## Atividade 1
Transcreva literalmente o trecho do texto para leitura que começa com as palavras "Paulo Vinícius Coelho, O" e termina com "início ao fim.".
## Atividade 2
Indique se cada afirmação abaixo está de acordo com o texto para leitura, respondendo sim ou não e citando exatamente as palavras do texto que justificam a resposta.
(a) Contra o Paulista, Cícero armou o jogo por dentro.
(b) Jadson estreou contra o Comercial.
(c) No Santos campeão brasileiro de 2002, Robinho atacava pela direita.

## Texto para leitura

◆ ◆ ◆ ◆ ◆ ◆ ◆

Mudanças demais

Jadson estreou contra o Corinthians como meia central, com Lucas pela direita e Cícero pela esquerda. Mudou no decorrer do jogo e, contra o Paulista, Cícero armou por dentro, com Jadson na esquerda. No fundo, tanto faz. Cícero jogou bem contra o Paulista, especialmente o primeiro tempo, em que meteu a bola do segundo gol. Antes desses dois jogos, o empate com o Comercial teve um terceiro sistema diferente, com Maicon pela direita e um losango de meio de campo. Muda muito!

Paulo Vinícius Coelho, O Estado de S.Paulo

20 de fevereiro de 2012 | 03h04

Leão tem por base um 4-2-3-1, sistema com que organizou o Santos campeão brasileiro de 2002. Naquela época, Elano marcava pela direita, Robinho atacava pela esquerda. Todo mundo entendeu, porque foi assim do início ao fim.

◆ ◆ ◆ ◆ ◆ ◆ ◆

## Extratos dos dados

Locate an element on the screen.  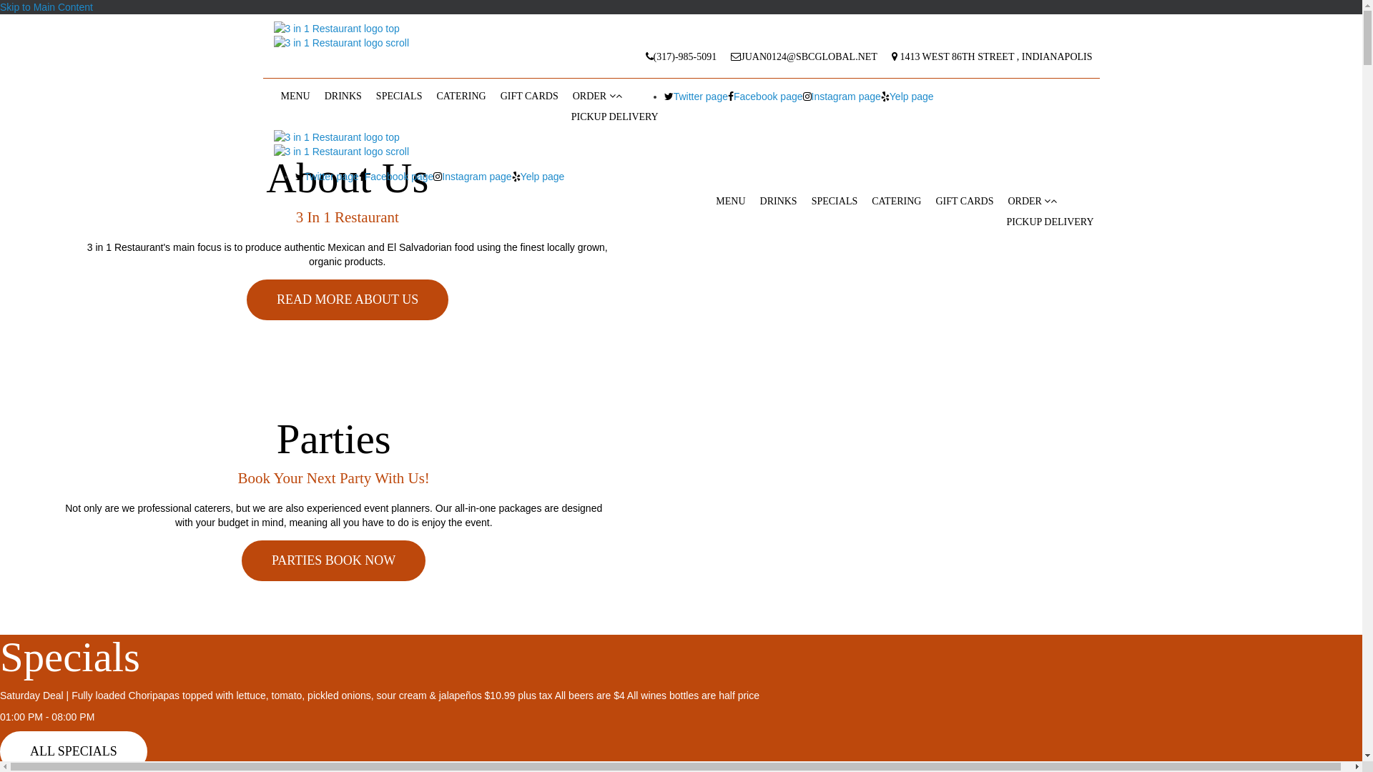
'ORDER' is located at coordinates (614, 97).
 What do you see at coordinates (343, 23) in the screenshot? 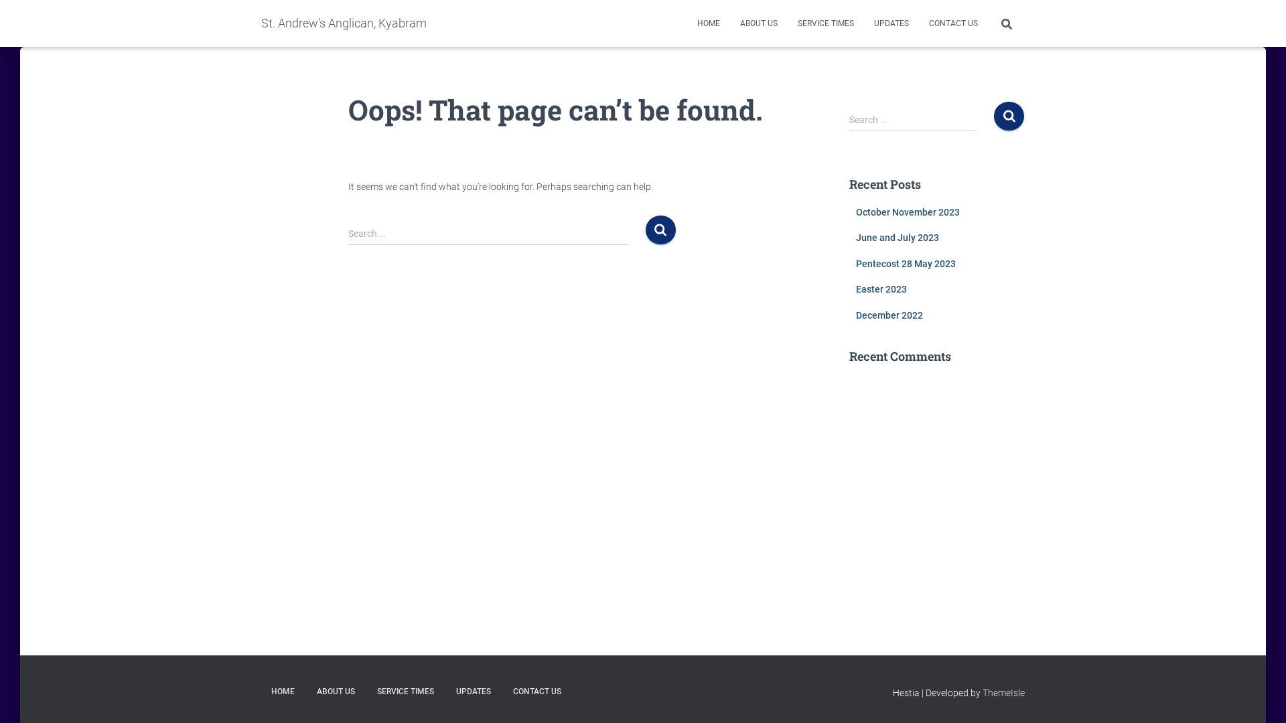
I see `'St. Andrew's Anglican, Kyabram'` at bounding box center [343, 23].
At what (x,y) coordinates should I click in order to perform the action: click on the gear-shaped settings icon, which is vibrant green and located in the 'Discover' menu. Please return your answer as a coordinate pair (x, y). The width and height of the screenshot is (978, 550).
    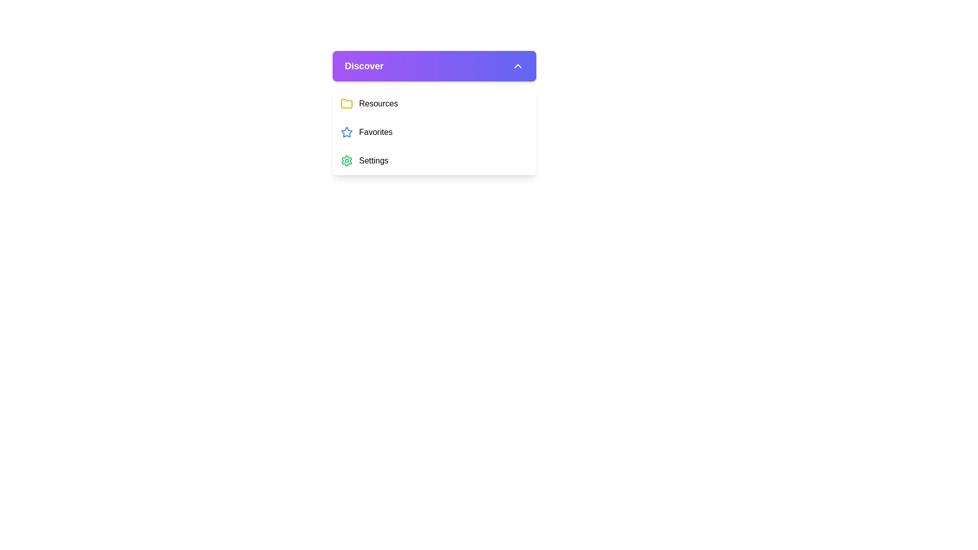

◆ ◆ ◆ ◆ ◆ ◆ ◆

## Resposta 1
Paulo Vinícius Coelho, O Estado de S.Paulo

20 de fevereiro de 2012 | 03h04

Leão tem por base um 4-2-3-1, sistema com que organizou o Santos campeão brasileiro de 2002. Naquela época, Elano marcava pela direita, Robinho atacava pela esquerda. Todo mundo entendeu, porque foi assim do início ao fim.

## Resposta 2
(a) Sim: "contra o Paulista, Cícero armou por dentro, com Jadson na esquerda."
(b) Não: "Jadson estreou contra o Corinthians como meia central"
(c) Não: "Elano marcava pela direita, Robinho atacava pela esquerda."